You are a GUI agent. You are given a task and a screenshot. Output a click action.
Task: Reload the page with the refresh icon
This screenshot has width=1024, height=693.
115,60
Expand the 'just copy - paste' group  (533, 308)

==

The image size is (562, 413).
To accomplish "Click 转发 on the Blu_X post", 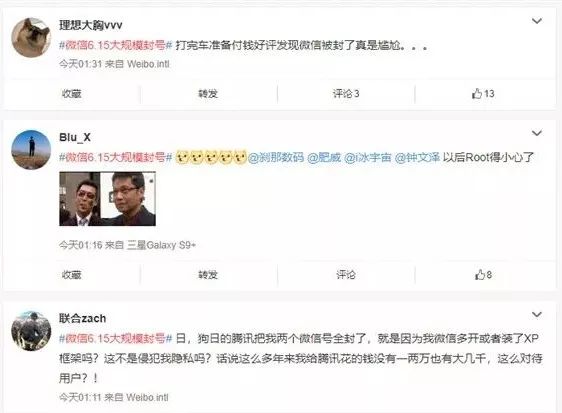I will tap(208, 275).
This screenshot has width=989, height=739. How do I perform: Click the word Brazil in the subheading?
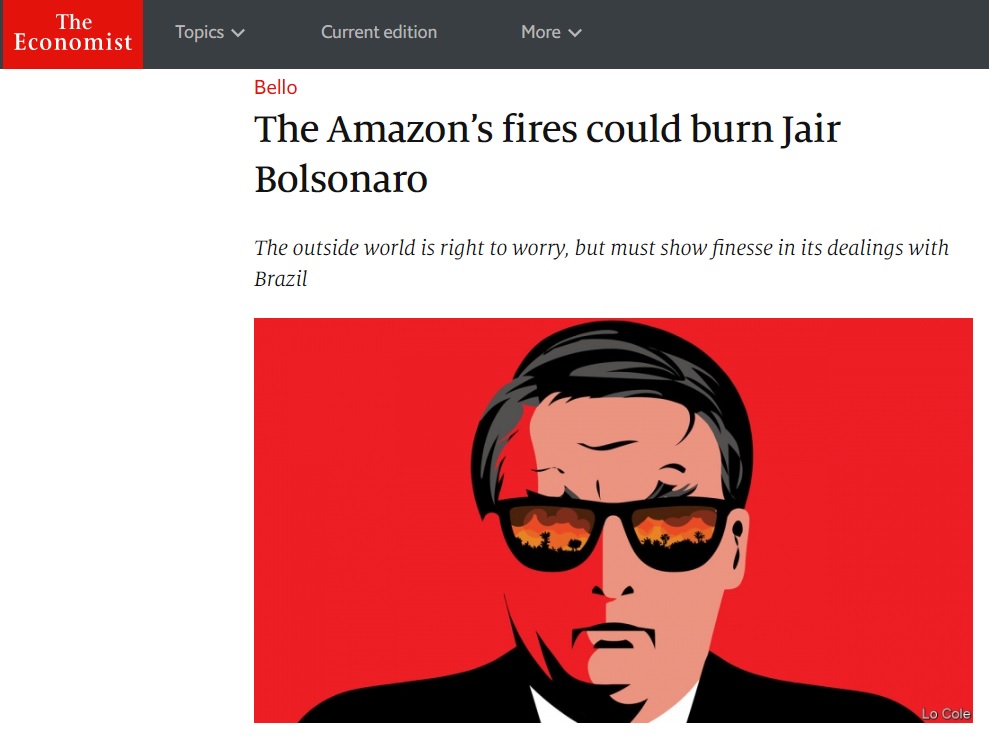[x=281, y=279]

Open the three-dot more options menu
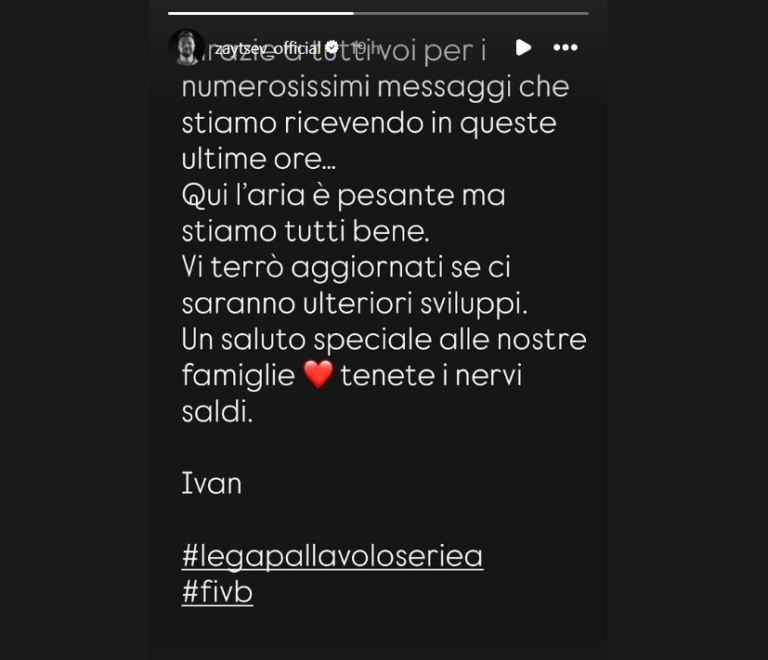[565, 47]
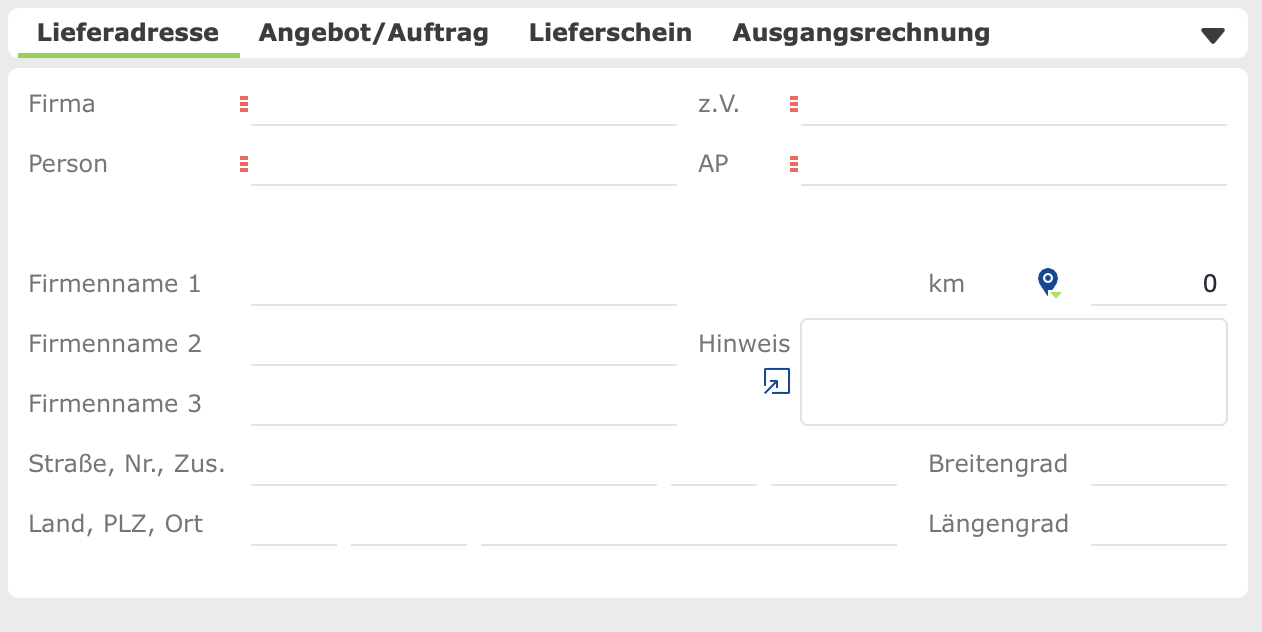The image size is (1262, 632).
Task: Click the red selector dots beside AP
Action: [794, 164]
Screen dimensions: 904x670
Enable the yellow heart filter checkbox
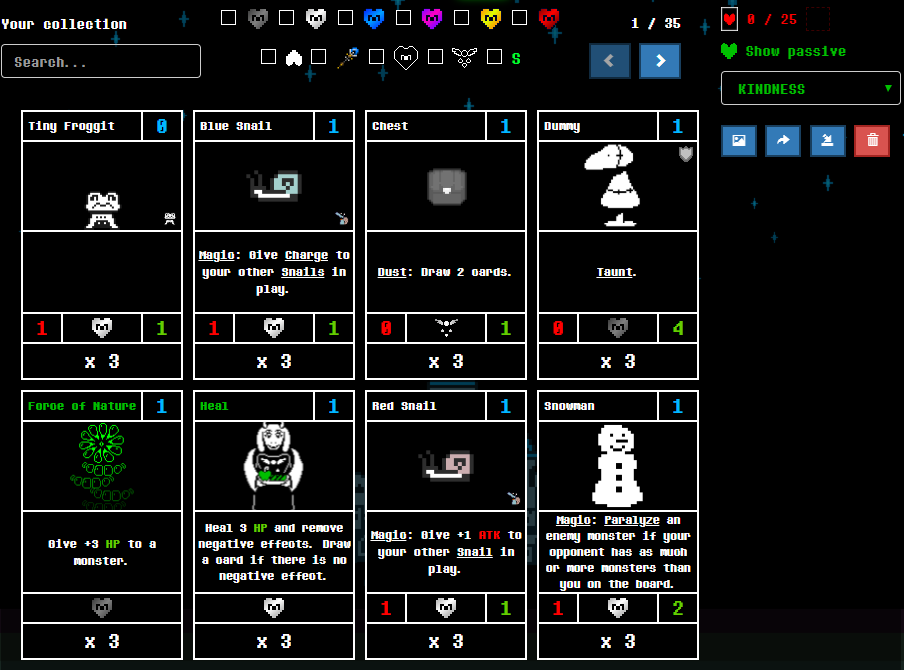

---

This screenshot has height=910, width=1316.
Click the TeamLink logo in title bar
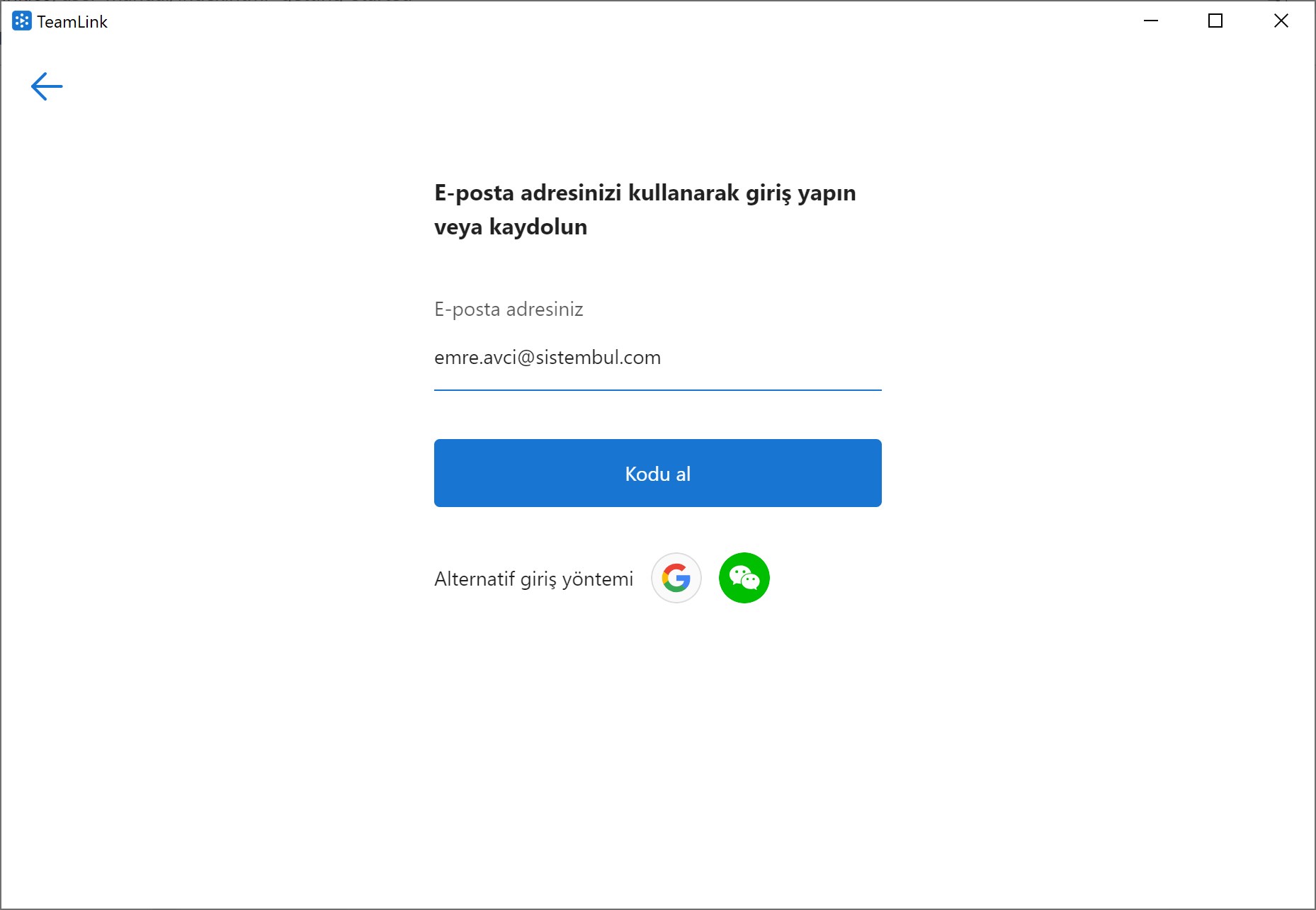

Required work — Look above for the line with "Task: Reload the page with the refresh icon" and the line with "Expand the 'just". Retype those two lines and every line between them exactly, adding nothing.

Answer section —
Task: Reload the page with the refresh icon
This screenshot has width=1024, height=693.
115,60
Expand the 'just copy - paste' group  (533, 308)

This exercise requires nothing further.